The Torah portion for March 29, 2025 was Pekudei. Quite often this parshah is read with Vayakhel. In fact, I have written about the double parshah Vayakhel-Pekudei before, but focused on only Vayakhel. Now, it is Pekudei’s turn.
Like parshot Vayakhel and Terumah as well as other parts of the book of Exodus, Pekudei focuses on haMishkan, the Tent of Meeting or Tabernacle. We read about calculations concerning the costs of the constructions, instructions for the high priest’s garb, ritual washing of hands and feet, when to construct and when to deconstruct the traveling tent, and the divine presence as cloud and fire. In Pekudei, we have no mention of women and no mention of any Israelite men barring the religious elite: Moses, Aaron, and Aaron’s sons. Therefore, in this commentary, I want to discuss contradictions in the text that speak to (1) a consistent divine presence that seems to argue against animal sacrifices and (2) the ways in which the natural world and Israelite religion went hand-in-hand.
One thing that is quite obvious in the parshah is a struggle regarding divine immanence. The parshah offers contradictory instructions. Before entering the Tent and, I assume, when setting up its innermost parts, Moses, Aaron, and his sons are required to wash their hands and feet (40:30-32). Then, upon completion of the Tent, the divine descends to dwell there in the form of a cloud (40:34). When this happens, Moses can no longer enter the place (40:34-35). When the cloud leaves, the Tent is disassembled and packed, and the Israelites follow the divine presence through the wilderness (40:36).

This whole scene leaves me with questions.
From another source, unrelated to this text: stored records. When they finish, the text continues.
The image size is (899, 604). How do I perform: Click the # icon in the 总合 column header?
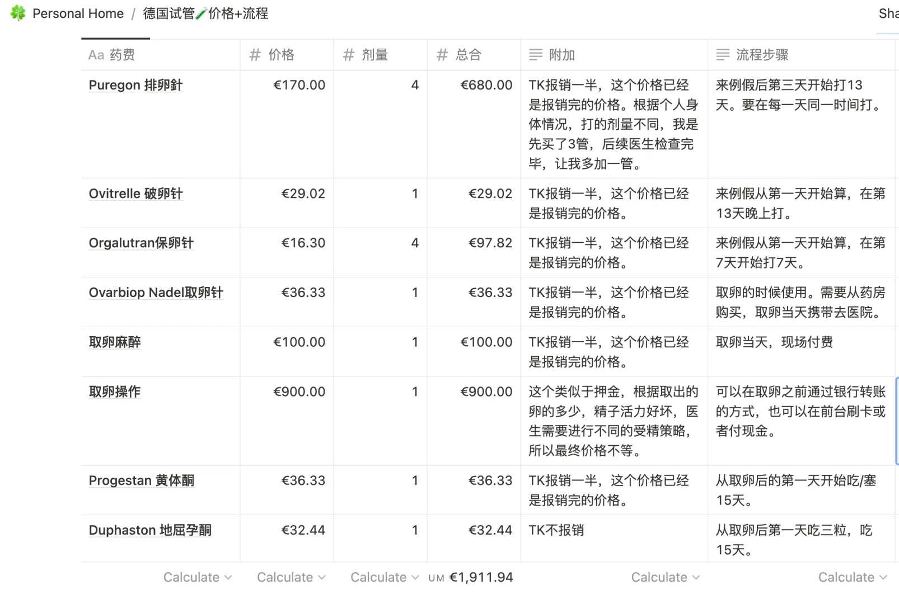tap(442, 55)
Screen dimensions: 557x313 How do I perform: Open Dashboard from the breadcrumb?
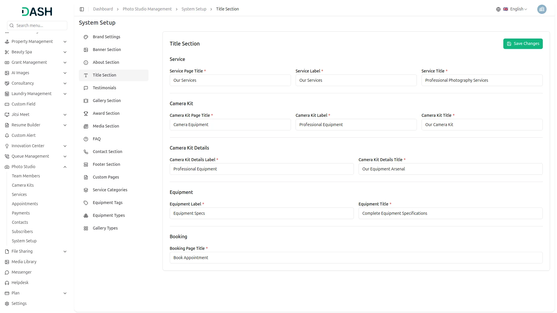click(103, 9)
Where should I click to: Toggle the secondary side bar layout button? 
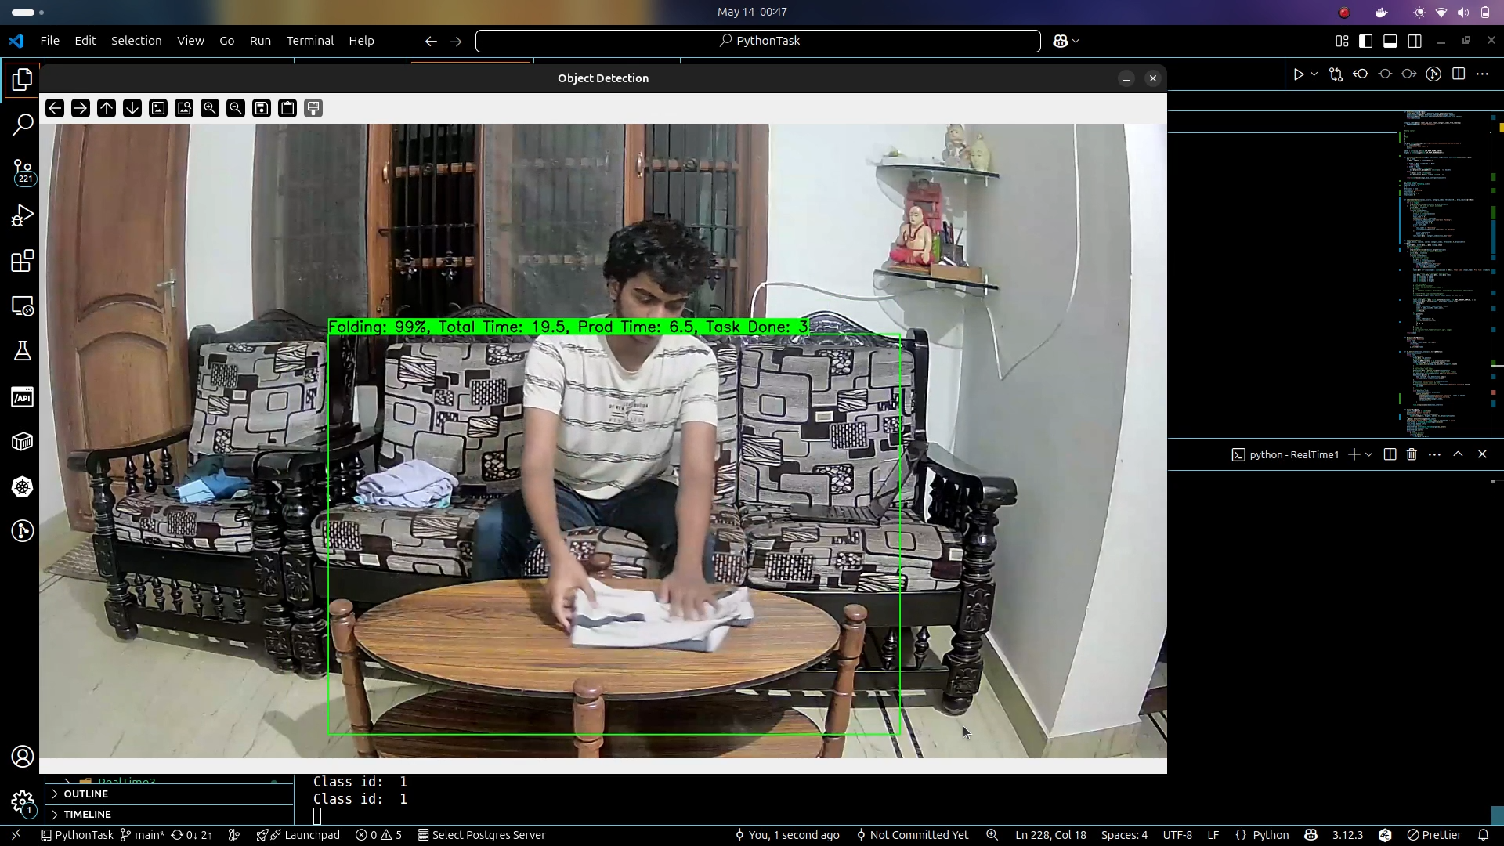point(1415,41)
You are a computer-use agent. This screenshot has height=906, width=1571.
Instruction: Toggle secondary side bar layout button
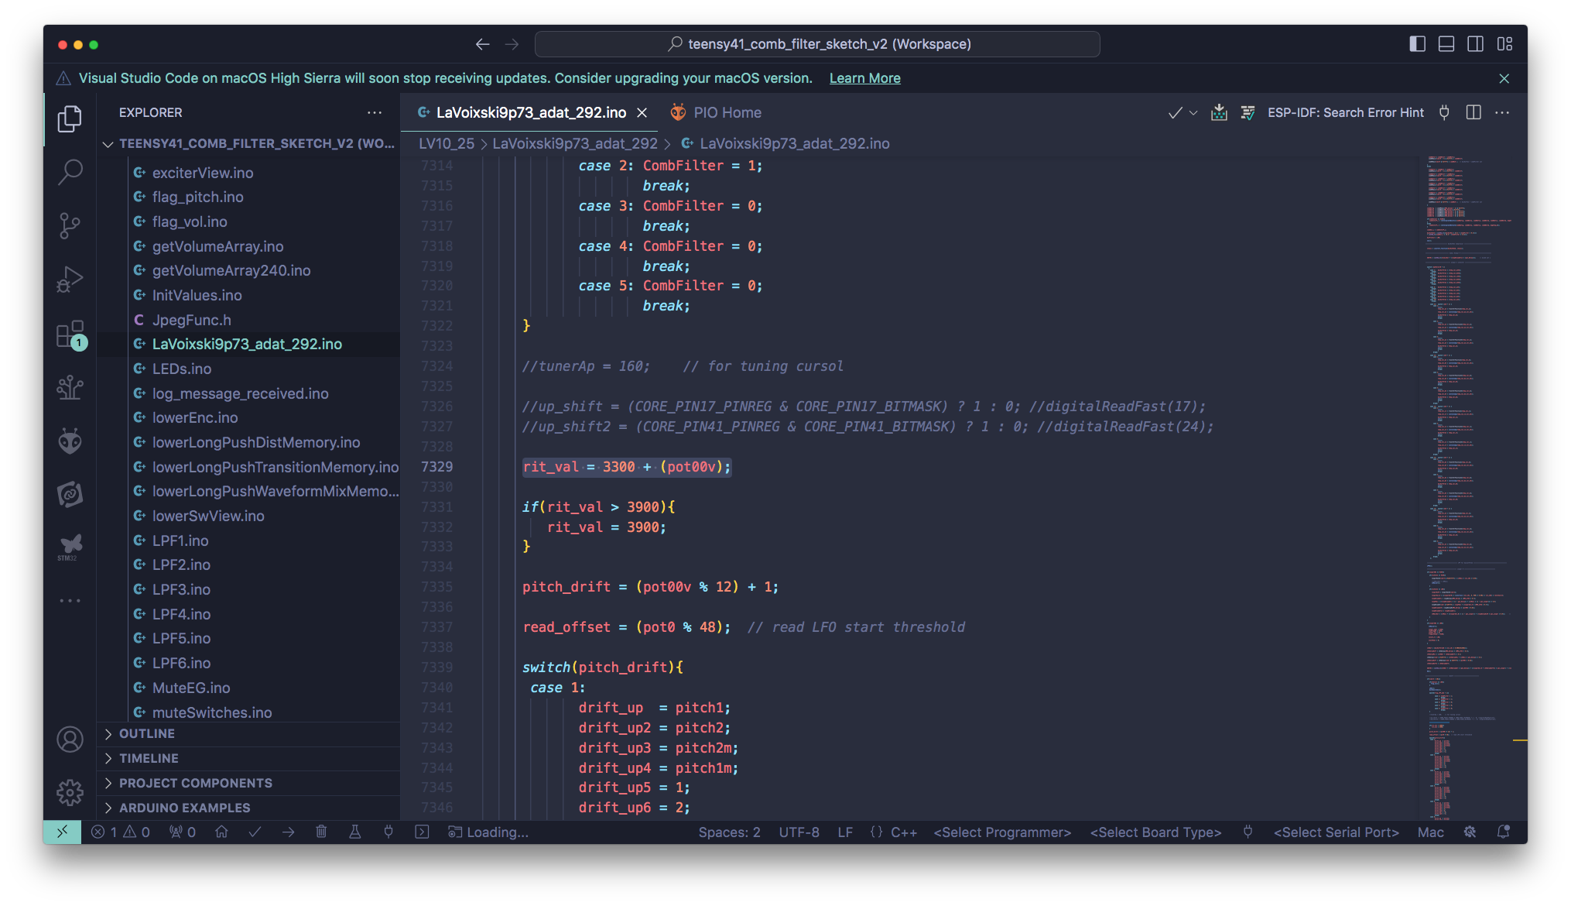tap(1475, 44)
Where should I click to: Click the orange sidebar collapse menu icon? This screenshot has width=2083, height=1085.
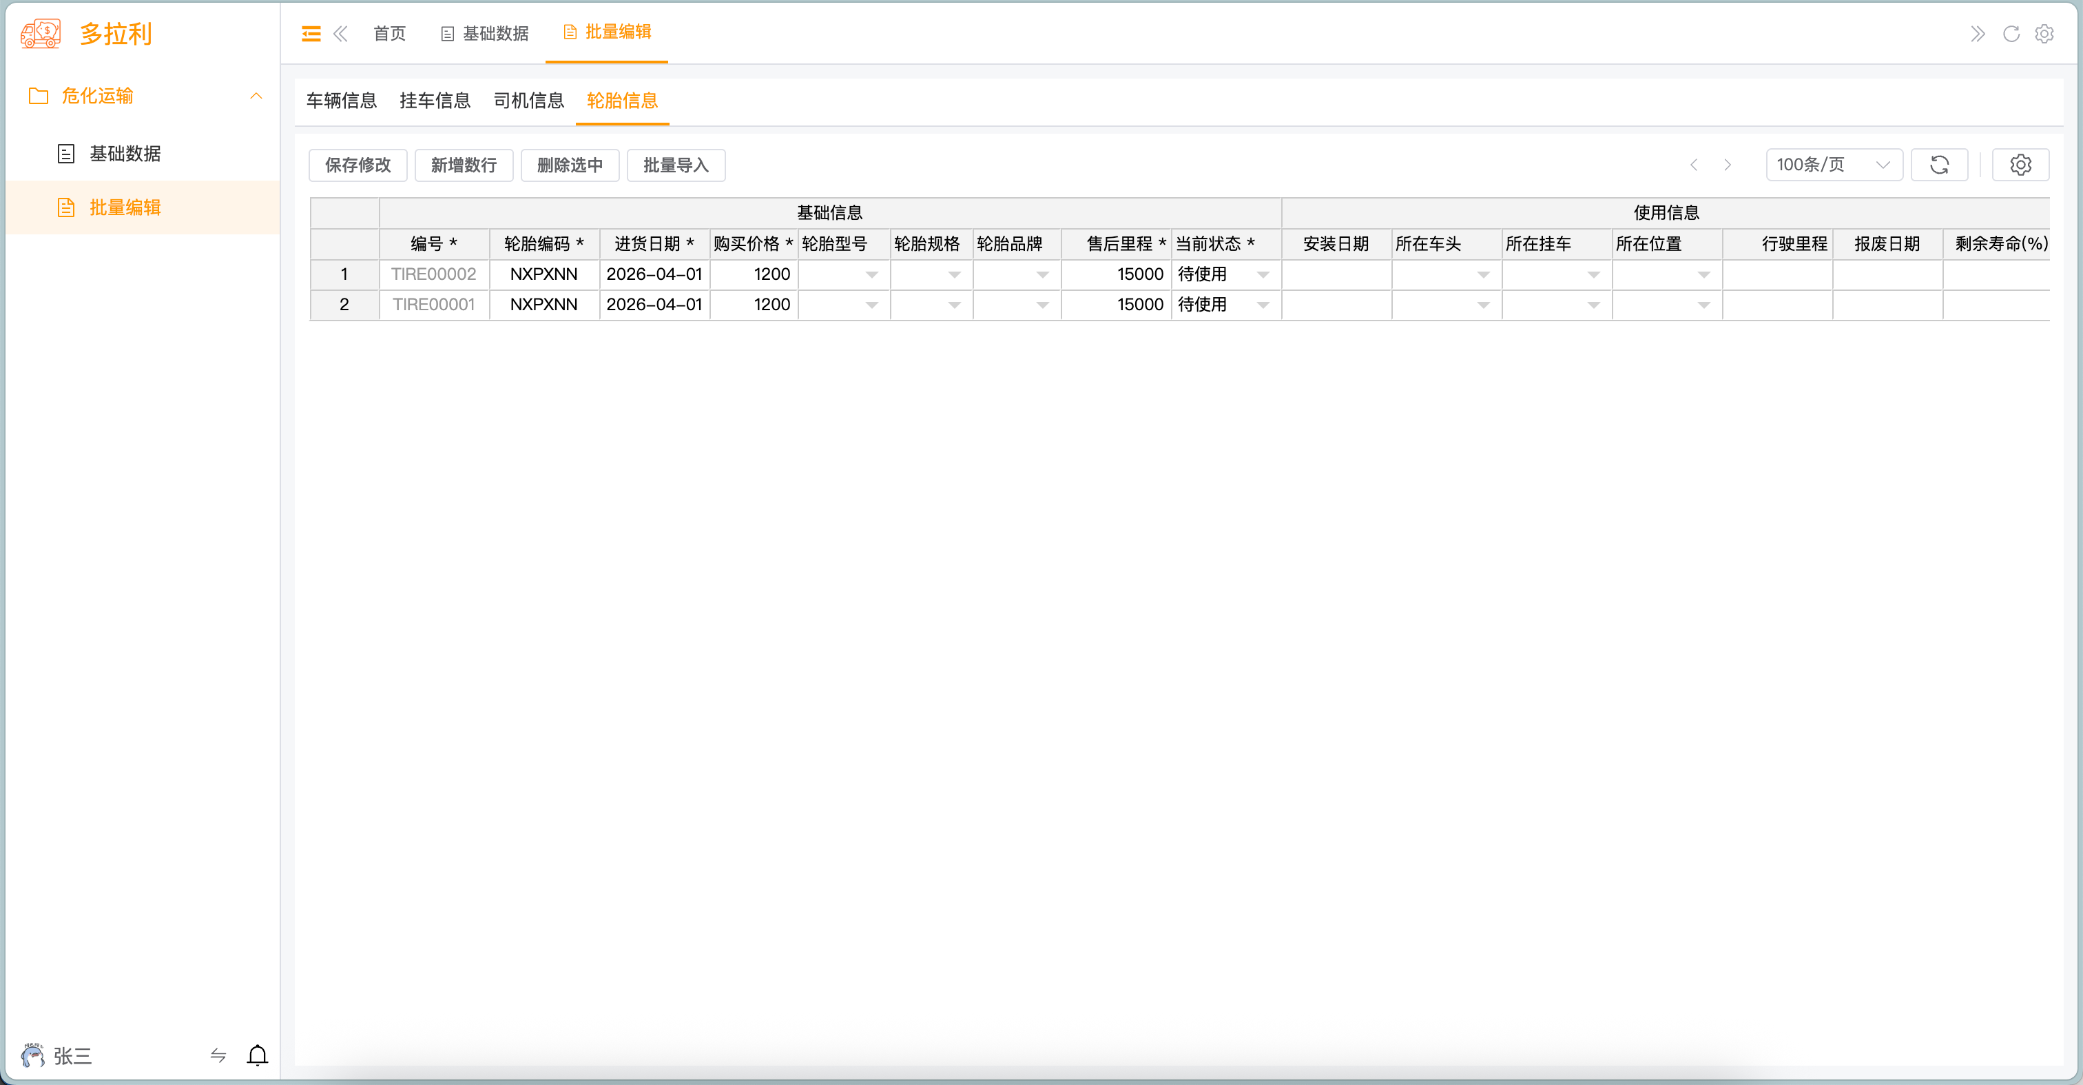coord(311,34)
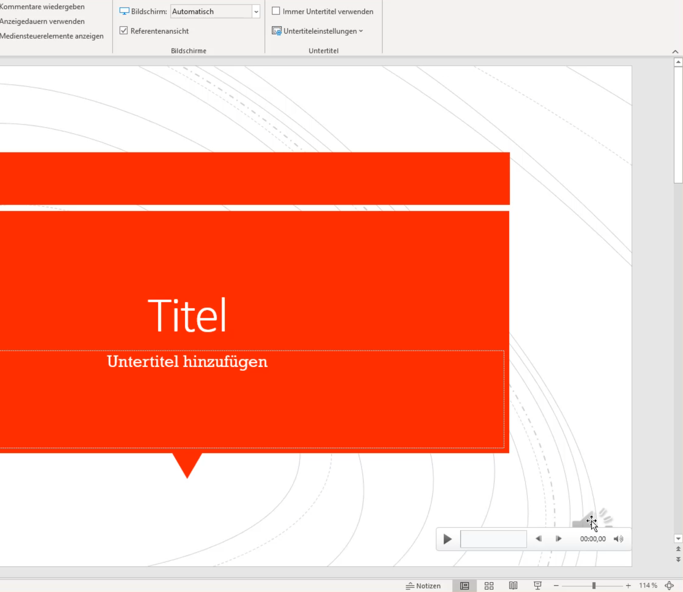Click the audio volume speaker icon
This screenshot has width=683, height=592.
(x=618, y=539)
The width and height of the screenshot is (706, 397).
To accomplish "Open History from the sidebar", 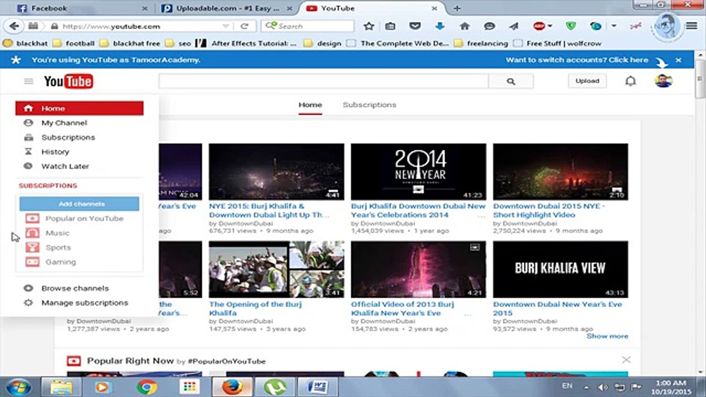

Was it only Moses who could not enter the Tent, when the divine was there or does this prohibition also include Aaron and his sons? If the prohibition includes more than just Moses, when would the high priest and other priests enter the tent to perform sacrifices and worship, if the minute the (re)construction was complete, the divine would settle over it and fill the space with divine presence? Rashi’s commentary to verse 40:31 acknowledges that Moses had the same status as the priests (Aaron and his sons), which is why he is allowed to enter the Tent, yet not when the cloud is there (40:35). Yet, Rashi does not mention whether the prohibition to enter the Tent when the cloud was there also applies to Aaron and his sons. Considering the worship and sacrifice that was required, one would have to assume not. Rashi only states that there were times when there was no cloud over the Tent, which would allow Moses to enter and converse with the deity (40:35). Rashi’s commentary ignores the next verse that signals the Israelites to pack up camp and the Tent, when the cloud lifts off the Tent.
The logic here is strange indeed: when the divine presence is there in the Tent, when one would think it would be possible to commune and communicate with the divine, one cannot, but when the cloud leaves – the divine presence withdraws – then conversation with the divine is possible. One interpretation of the possibility of divine communion without a visible divine presence could signal that the divine is always there even when not visible, which is a rather salient feature of modern Judaism. Yet, it could also mean that even then animal sacrifice and burnt offerings were not as pleasing to the divine as visible indwelling. Hear me out. If Aaron and his sons would not be able to enter the Tent to perform sacrifices and offerings when the divine presence dwelled there, it would assume that sacrifices and offerings rarely if ever took place and that the divine did not require these offerings and sacrifices to be close to the community. Thus, all that was required was the physical space for the divine presence to dwell. Here is another argument against animal sacrifice that comes straight from the words of Torah activating our modern (eco)feminist sensibilities of justice and right living.

Turning to ecofeminism, I have written about the ways in which religion could distance humanity from the planet. I have also discussed how the overuse of resources, even relating to the construction of the temple, is problematic here. Yet, we do see in Pedukei, a connection between the natural world and the religion in which the beauty of the natural world is acknowledged and a complicated relationship between humanity, divinity, and nature plays out. One instance of this is the various precious stones used in the High Priests breastplate (39: 10-14). Another is the pomegranate-shaped adornments of the priestly garments (39:24-26). These garments, imbued with nature and its symbolism, mark holiness (39:30). Yes, it is an elite form of holiness, but nonetheless a holiness directly tied into and composed of elements of the natural world. In addition, the divine dwells amongst the Israelites as a cloud and leads them as one by day and as fire by night (40:38). Here, the divine is represented through nature. In all of these ways, humanity imbibes nature with sacred meaning and the use of natural elements does the same for humanity.

Pedukei contains elements ripe for an ecofeminist reading. The parshah may hint at the idea that animal sacrifice was never required or at the very least was considerably less important than the indwelling. In addition, the parshah takes the most holy aspects of the divine – the indwelling – and combines them with visible representations of the natural world. Finally, elements of nature, precious stones and pomegranates, figure prominently in the priestly garb. All of this signifies a complex interplay between human, nature, and the divine in which all sanctify and are sanctified through that interplay.